Total sampel RNA A L sel dari kelompok kontrol, kelompok perlakuan NP ZnO tua dan ZnCl2 kelompok perlakuan diurutkan oleh BangFei Bioscience (Beijing, Cina). Secara singkat, total RNA A L sel diekstraksi mengikuti protokol TRIZOL, sampai presipitasi isoproponal. Kemudian, sampel RNA disuspensi kembali dalam buffer ekstraksi sebelum diurutkan.
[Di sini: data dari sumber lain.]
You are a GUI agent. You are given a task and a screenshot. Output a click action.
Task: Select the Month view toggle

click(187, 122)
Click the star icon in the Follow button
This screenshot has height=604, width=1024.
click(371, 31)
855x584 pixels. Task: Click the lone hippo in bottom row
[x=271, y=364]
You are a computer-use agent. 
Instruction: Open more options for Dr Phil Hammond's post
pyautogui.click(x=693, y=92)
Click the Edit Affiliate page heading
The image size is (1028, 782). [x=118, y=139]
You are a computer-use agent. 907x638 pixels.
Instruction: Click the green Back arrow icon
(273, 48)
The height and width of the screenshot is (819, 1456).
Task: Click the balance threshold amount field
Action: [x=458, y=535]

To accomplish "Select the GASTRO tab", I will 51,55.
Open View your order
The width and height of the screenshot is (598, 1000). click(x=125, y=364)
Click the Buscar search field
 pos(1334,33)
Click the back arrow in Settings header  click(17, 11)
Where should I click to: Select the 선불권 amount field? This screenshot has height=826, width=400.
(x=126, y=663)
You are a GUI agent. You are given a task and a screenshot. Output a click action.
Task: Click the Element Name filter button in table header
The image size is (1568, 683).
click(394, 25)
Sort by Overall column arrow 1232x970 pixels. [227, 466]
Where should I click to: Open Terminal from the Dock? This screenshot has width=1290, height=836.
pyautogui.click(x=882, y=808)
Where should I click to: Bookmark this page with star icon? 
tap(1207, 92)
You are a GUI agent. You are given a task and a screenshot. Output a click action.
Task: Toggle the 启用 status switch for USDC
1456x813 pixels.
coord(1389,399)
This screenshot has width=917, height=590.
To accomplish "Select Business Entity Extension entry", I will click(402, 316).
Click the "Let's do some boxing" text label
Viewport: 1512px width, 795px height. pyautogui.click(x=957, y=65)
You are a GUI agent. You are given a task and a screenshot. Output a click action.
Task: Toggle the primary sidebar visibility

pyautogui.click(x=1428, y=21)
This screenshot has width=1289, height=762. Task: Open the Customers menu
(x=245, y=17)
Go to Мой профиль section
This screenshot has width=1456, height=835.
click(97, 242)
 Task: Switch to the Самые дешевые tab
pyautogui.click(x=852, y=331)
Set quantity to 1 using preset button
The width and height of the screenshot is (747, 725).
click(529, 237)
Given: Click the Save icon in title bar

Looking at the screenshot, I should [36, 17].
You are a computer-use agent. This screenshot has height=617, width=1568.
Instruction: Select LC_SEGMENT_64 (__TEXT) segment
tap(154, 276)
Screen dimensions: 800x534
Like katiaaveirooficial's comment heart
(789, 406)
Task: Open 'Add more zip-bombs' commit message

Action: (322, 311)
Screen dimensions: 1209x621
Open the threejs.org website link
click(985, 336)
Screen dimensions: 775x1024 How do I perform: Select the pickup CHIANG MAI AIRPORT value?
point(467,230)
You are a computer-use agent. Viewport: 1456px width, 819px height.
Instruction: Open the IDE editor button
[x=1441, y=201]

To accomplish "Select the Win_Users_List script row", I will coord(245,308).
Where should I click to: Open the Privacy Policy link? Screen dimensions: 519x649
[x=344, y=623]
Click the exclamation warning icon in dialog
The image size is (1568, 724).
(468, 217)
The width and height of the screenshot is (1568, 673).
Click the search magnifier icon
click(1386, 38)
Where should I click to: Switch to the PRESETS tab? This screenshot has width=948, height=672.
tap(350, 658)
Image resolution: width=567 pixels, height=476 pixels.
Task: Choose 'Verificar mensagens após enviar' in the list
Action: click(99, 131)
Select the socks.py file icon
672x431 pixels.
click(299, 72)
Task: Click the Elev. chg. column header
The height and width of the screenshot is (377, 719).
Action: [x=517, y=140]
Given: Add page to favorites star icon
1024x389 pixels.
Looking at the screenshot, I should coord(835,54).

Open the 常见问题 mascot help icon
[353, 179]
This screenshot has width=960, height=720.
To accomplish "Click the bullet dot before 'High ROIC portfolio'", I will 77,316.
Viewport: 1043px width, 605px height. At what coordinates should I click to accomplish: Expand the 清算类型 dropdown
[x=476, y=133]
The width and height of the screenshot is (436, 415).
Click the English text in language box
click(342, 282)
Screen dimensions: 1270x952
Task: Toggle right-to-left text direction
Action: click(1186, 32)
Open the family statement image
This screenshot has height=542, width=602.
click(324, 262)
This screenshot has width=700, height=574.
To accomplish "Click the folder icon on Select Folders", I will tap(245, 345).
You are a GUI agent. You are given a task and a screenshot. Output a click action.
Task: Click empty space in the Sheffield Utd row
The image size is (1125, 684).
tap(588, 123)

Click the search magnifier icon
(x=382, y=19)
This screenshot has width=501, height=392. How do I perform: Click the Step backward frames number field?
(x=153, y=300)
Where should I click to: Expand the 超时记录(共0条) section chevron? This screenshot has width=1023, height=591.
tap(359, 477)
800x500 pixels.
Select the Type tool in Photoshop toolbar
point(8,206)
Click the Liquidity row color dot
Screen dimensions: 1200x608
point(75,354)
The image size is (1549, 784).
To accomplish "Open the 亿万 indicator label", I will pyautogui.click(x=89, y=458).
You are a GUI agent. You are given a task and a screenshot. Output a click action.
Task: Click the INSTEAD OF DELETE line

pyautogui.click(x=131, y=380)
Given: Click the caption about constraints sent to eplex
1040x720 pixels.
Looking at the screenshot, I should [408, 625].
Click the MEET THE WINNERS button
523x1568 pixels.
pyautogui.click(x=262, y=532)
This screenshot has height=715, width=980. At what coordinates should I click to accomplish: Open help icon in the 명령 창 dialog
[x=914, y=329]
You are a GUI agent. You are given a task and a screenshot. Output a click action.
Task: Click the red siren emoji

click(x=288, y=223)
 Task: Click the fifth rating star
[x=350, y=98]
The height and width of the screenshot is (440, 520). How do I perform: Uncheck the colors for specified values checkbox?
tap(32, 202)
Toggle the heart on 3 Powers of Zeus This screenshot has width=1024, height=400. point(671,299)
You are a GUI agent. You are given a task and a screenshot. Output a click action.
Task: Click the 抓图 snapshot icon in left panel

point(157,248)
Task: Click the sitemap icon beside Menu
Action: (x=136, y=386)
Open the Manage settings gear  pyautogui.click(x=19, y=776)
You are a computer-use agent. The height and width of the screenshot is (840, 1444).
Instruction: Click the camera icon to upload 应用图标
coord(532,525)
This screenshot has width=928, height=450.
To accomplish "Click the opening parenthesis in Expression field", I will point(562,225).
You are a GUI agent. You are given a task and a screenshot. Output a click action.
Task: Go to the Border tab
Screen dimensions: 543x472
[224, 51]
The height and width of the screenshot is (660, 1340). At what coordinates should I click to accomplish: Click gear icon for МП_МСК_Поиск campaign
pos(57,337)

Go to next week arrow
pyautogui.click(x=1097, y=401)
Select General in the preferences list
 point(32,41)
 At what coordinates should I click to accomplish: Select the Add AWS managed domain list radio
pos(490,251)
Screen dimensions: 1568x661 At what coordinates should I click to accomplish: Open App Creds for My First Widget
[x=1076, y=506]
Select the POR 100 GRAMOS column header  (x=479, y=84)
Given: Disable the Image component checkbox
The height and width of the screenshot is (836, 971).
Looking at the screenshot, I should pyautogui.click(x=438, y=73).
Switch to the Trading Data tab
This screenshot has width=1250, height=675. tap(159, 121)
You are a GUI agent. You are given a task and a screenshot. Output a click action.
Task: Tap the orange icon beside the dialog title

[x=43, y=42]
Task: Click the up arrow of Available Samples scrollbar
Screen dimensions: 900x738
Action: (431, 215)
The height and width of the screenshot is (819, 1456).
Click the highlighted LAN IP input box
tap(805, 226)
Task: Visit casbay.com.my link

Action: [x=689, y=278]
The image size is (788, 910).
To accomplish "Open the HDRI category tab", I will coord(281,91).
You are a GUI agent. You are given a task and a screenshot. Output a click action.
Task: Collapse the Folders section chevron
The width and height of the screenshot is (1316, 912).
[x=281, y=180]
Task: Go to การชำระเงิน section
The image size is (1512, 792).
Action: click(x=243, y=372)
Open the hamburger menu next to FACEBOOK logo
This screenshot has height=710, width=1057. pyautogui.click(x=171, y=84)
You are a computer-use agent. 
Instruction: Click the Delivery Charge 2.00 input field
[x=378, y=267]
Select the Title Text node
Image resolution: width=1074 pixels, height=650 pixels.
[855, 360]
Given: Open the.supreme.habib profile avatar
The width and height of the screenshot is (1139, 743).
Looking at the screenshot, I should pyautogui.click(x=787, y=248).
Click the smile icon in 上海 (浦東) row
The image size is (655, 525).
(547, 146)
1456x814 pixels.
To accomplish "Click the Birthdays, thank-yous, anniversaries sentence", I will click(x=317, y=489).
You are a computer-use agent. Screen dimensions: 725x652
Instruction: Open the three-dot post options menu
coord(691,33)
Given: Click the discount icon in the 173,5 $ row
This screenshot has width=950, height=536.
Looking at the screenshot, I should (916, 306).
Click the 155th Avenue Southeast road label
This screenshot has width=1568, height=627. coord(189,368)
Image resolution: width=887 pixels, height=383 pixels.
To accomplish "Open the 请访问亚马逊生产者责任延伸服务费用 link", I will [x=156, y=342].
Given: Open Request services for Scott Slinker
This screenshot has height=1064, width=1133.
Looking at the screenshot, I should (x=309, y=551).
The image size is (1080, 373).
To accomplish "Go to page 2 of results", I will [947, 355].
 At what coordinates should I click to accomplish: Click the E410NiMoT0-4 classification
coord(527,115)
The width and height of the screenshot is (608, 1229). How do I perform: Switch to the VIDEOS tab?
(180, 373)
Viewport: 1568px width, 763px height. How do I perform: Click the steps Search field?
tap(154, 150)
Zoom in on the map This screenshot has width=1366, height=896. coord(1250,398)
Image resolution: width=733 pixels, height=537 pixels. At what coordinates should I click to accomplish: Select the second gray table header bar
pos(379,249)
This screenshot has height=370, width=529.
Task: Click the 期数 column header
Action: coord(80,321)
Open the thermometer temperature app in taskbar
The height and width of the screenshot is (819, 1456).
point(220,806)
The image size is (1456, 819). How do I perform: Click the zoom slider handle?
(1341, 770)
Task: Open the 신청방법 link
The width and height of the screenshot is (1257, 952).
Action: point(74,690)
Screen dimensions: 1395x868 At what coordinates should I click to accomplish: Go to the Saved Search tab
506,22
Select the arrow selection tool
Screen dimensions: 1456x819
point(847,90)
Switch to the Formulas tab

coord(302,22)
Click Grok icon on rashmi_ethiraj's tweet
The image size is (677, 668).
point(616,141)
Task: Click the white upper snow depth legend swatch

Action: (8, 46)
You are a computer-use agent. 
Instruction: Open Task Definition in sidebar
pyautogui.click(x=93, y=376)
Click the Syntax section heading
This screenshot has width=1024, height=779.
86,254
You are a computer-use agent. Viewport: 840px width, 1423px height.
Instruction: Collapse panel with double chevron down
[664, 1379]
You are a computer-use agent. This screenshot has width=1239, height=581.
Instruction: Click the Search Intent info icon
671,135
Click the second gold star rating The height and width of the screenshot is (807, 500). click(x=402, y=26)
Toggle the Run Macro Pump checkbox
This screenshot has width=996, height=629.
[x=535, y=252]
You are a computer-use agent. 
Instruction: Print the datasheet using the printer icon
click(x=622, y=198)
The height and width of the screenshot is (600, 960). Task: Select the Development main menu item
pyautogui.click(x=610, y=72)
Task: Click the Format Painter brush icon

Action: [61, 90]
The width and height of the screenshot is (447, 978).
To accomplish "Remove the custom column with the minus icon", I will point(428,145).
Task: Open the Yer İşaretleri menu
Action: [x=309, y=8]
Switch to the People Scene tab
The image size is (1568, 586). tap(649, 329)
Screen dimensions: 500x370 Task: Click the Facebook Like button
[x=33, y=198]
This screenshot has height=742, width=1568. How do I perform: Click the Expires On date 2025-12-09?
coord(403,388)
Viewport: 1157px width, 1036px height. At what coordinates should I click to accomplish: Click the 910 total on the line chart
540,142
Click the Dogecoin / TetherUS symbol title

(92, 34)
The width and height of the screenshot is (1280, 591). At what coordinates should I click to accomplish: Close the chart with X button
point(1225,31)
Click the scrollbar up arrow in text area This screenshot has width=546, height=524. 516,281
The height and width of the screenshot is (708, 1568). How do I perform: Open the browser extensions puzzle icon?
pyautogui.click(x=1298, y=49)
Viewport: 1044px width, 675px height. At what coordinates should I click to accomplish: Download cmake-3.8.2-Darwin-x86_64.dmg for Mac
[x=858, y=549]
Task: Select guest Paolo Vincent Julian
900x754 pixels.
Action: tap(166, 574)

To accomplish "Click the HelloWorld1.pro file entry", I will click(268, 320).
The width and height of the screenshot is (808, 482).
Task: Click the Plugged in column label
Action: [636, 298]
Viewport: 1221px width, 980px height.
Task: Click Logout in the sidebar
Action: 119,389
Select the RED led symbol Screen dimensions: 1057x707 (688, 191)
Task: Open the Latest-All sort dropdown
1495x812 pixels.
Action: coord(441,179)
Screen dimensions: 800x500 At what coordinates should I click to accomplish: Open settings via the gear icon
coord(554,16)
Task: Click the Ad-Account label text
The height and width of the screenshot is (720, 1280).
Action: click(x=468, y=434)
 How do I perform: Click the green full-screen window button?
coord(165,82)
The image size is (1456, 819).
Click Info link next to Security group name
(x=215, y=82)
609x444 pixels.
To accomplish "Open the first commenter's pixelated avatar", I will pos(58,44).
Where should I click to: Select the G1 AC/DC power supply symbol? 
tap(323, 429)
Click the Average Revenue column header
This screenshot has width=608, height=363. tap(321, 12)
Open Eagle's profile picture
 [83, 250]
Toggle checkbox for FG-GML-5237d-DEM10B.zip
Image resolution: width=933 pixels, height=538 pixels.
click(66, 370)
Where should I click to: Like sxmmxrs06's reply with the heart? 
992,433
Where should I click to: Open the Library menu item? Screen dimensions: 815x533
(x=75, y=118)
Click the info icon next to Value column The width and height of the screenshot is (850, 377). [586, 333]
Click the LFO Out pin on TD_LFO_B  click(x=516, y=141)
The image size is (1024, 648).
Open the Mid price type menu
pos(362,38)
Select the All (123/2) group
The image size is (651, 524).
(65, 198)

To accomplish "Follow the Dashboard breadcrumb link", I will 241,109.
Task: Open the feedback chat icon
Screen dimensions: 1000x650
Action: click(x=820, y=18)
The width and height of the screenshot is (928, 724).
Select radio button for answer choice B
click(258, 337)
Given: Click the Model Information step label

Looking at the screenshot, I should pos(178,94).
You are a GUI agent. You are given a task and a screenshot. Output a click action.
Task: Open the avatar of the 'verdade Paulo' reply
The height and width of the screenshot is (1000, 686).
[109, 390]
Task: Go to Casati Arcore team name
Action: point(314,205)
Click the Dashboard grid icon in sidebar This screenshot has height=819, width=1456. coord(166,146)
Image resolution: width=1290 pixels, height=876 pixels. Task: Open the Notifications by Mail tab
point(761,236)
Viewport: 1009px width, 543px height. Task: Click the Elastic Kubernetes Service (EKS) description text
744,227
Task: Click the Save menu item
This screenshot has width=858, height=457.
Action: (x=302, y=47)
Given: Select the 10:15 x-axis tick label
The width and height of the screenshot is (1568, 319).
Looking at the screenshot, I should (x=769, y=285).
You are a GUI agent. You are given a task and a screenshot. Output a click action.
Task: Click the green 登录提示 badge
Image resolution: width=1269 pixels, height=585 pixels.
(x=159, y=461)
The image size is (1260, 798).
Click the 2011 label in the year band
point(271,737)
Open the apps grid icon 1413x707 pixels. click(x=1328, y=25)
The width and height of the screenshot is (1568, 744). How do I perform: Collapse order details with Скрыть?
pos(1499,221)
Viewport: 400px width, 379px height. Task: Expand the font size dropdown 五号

Data pengurutan RNA jumlah mentah dianalisis menggunakan paket R Deseq2 [Eric1]. Diagram venn dihasilkan oleh paket R VennDiagram [Eric1.2]. Gen yang berubah secara signifikan digunakan untuk analisis pengayaan jalur lebih lanjut. Percobaan dilakukan tiga ulangan independen. gen rRNA, gen mitokondria, dan gen yang terdeteksi kurang dari 40 bp dikeluarkan dari analisis.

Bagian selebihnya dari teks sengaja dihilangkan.